Our continuing research and application development will focus on the following areas:
- Explore the strengths and weaknesses of both humans and computers: Understanding these will highlight the best opportunities for humans and computers to collaborate.
- Algorithmic or process driven approaches to problem solving: Understanding the few examples of algorithmic approaches to problem solving may accelerate the development of strong processes for human-computer collaboration.
- Knowledge capture, management and analysis: We will continue our work with Research Analysis as we feel that efficient knowledge capture and manipulation will be critical to optimal problem solving.
We haven’t cited the work that has inspired us to date, instead we will begin publishing brief articles here that discuss key points we found interesting.
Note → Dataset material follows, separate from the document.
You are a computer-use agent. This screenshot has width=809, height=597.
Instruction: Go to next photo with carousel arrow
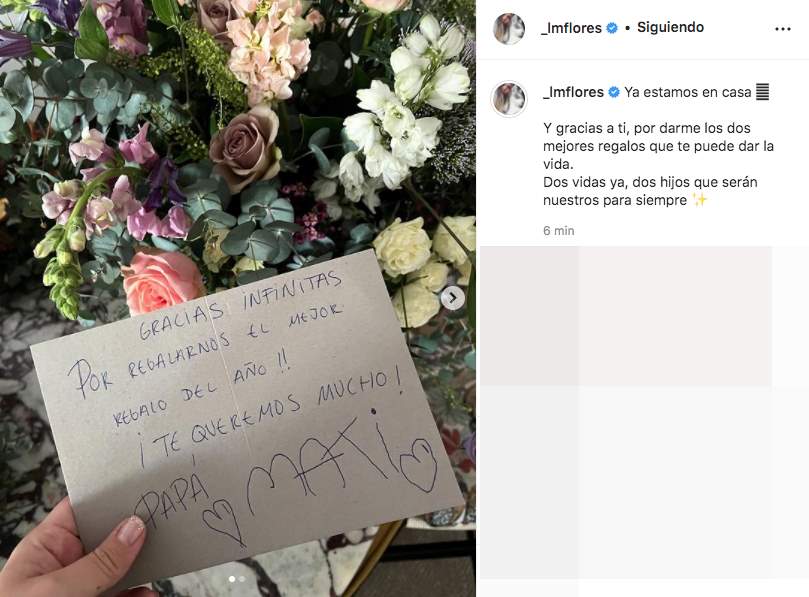[452, 298]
We also hope to continue releasing tools we develop through Research Analysis and future platforms.
- Kasparov, Garry. “The Chess Master and the Computer” The New York Review of Books 11 FEBRUARY 2010. Web. 10 July 2016. (http://www.nybooks.com/articles/2010/02/11/the-chess-master-and-the-computer/)
- Sparkes, Andrew, et al. “Towards Robot Scientists for autonomous scientific discovery.” Automated Experimentation1 (2010): 1.
- Ford, Henry, and Samuel Crowther. “My Life and Work. Garden City, New York, USA.” (1922).